То, что предшествовало этой встрече, случилось тремя годами раньше Строго говоря, началось все это еще раньше, даже намного раньше, ибо в человеческой жизни прошлое и настоящее нерастор­жимы, настоящее прорастает в прошлом, несет его в себе, и, может статься, правы те, кто считает, что прошлого вообще не существует, есть только одно настоящее, а, стало быть, рассказ о любом человеке начинается с первого дня его земного существования, если не рань­ше... Поскольку наш рассказ о людях не первой молодости (среди них встретятся и пожилые, и старые), нам пришлось бы изрядно углуб­ляться. Но попробуем обойтись без раскопок. Вернем вспять всего- навсего три августовских дня 1979 года.

Итак, август 1979 года...

Глава первая

ТАТЬЯНА МАХОТИНА

Дорога в горах. Крутая каменистая дорога, белая под солнцем, заросшая по краям травой и ежевикой.

Терпкие запахи кавказского леса остались внизу. Сверху веет кремнистой сушью, нагретым камнем. Поодаль в кустах-раскоряках с мелкими, как у вербы, листиками пасутея козы, упираясь ногами в стволы, тянутся к веткам. Лужайки вдали кажутся лоскутами зелено­го шелка, натянутого во всех плоскостях, вплоть до вертикальной.

Мне хорошо. Кажется, впервые я живу, как мечтала. Смотрю на Джано и, встретив его взгляд, смеюсь от счастья.

— Куда ты меня ведешь? Господи, куда мы идем?

— Потерпи немного и узнаешь.

— Что у тебя там, Джано? Горская святыня? Капище?

— Нет,— отвечает он.— Маленькая речушка. Форелевый ручей.

Наша ослица далеко обогнала нас. Поскрипывает седлом и кор­зинами. Ее сынок то забегает вперед и оглядывается, подняв торчком длинные уши, то отстает и неуклюжим галопом на прямых ножках несется вдогонку. Челка у него черная, а храп такой белый, как буд­то он только что вынул морду из миски со сметаной.

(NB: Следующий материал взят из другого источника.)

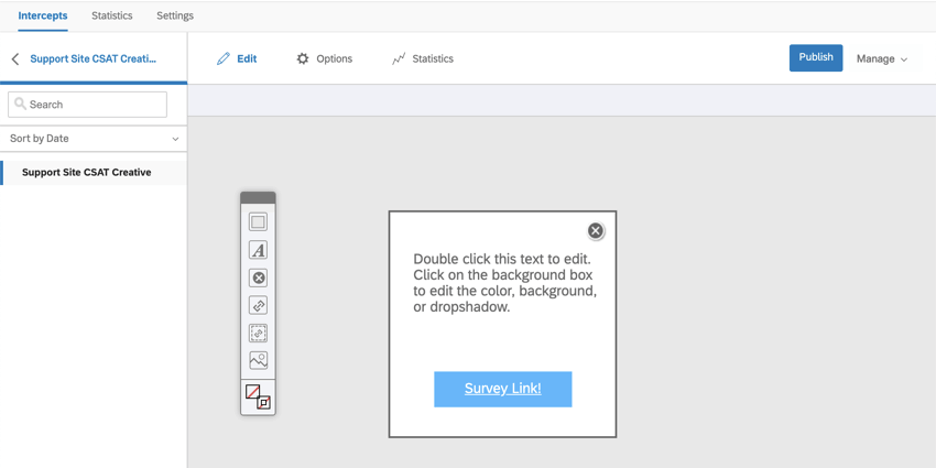Expand the Sort by Date dropdown
936x468 pixels.
click(x=93, y=138)
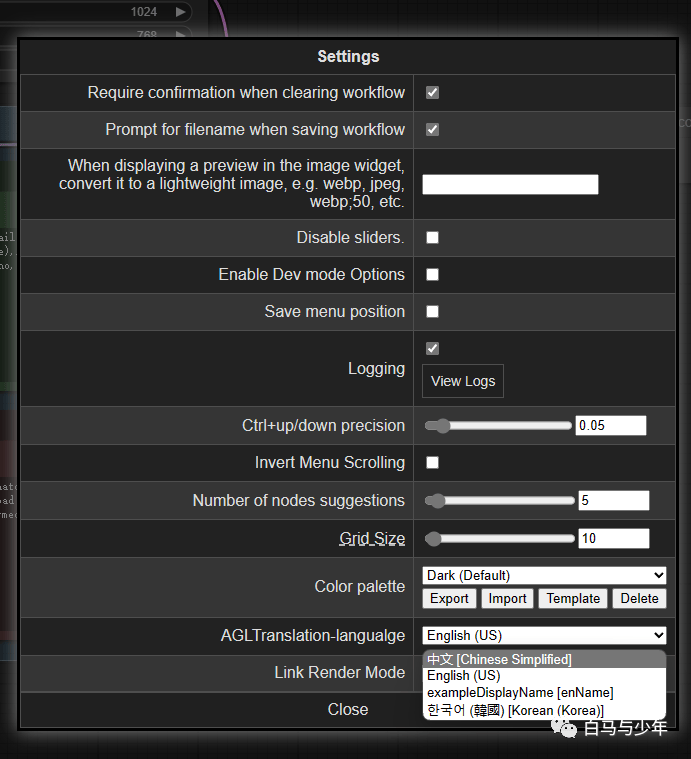The width and height of the screenshot is (691, 759).
Task: Click the Template palette button
Action: 573,599
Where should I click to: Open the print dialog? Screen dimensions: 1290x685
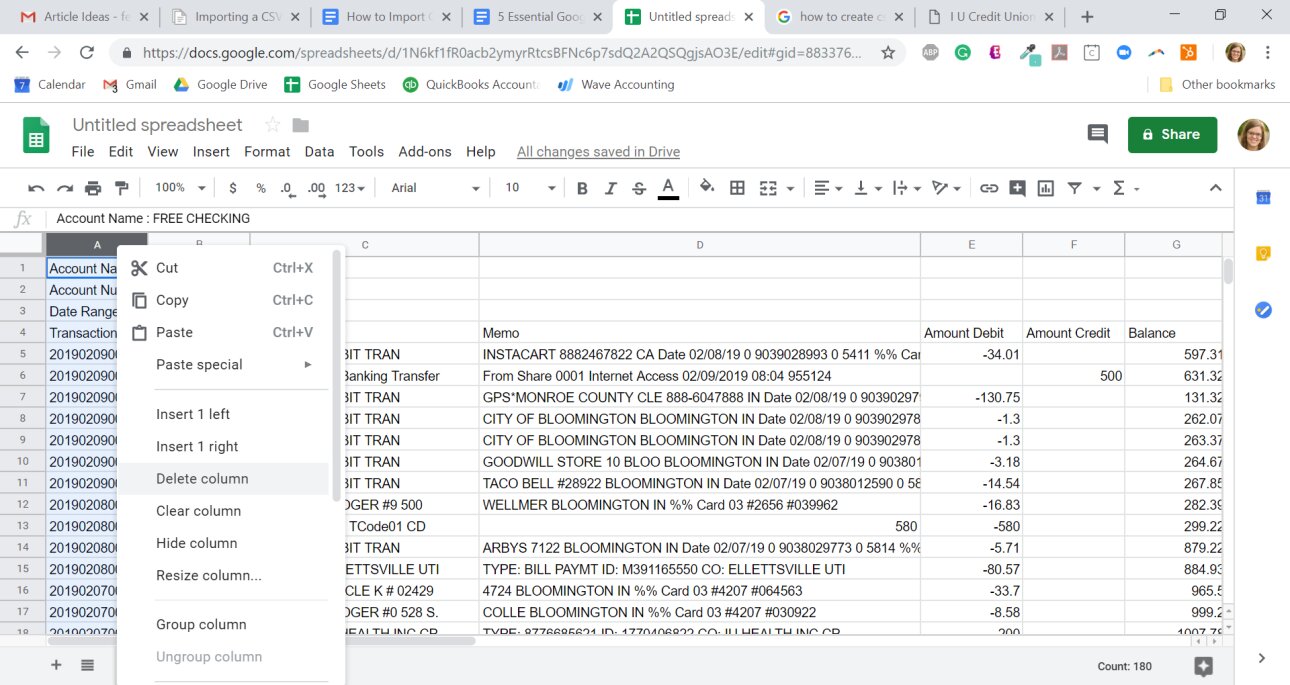point(91,187)
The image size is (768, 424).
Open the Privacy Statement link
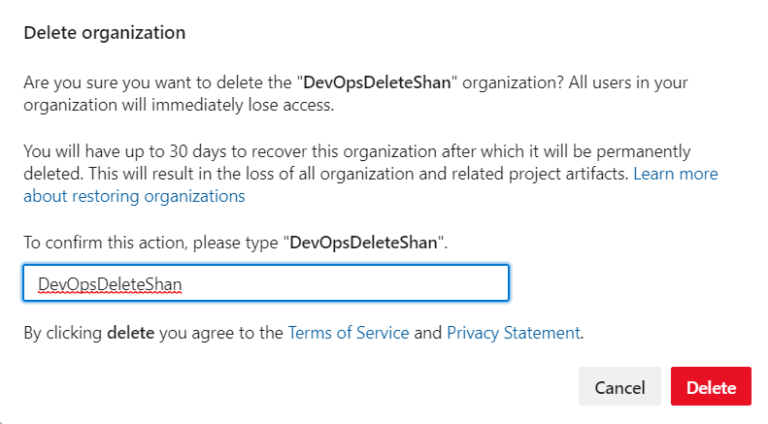[x=513, y=333]
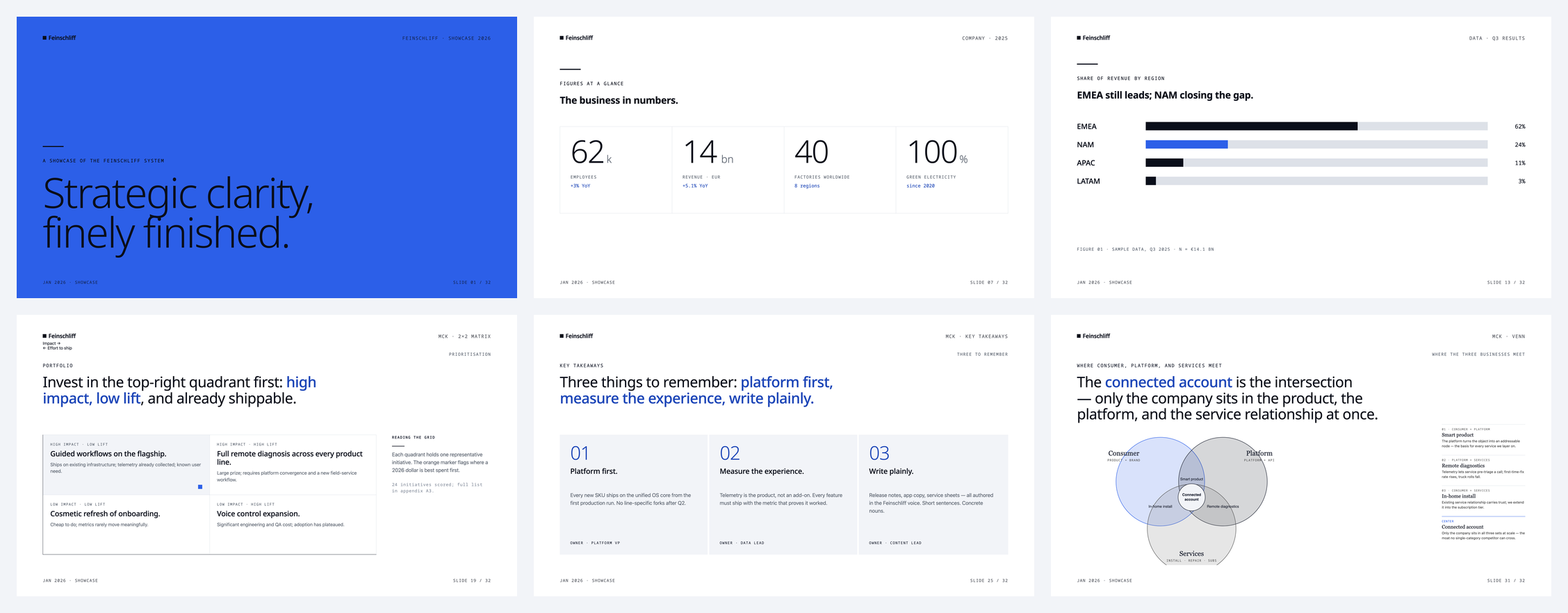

Чем выше мы забираемся, тем неоглядней открывается мир.

По правую руку дыбятся цепи скалистых гор. Далеко за ними белеют снежные вершины. А по левую руку горы круто снижаются, открывая бескрайнюю долину. Она наполнена горячим сиянием, раст­ворившим голубизну виноградников и сгустки селений.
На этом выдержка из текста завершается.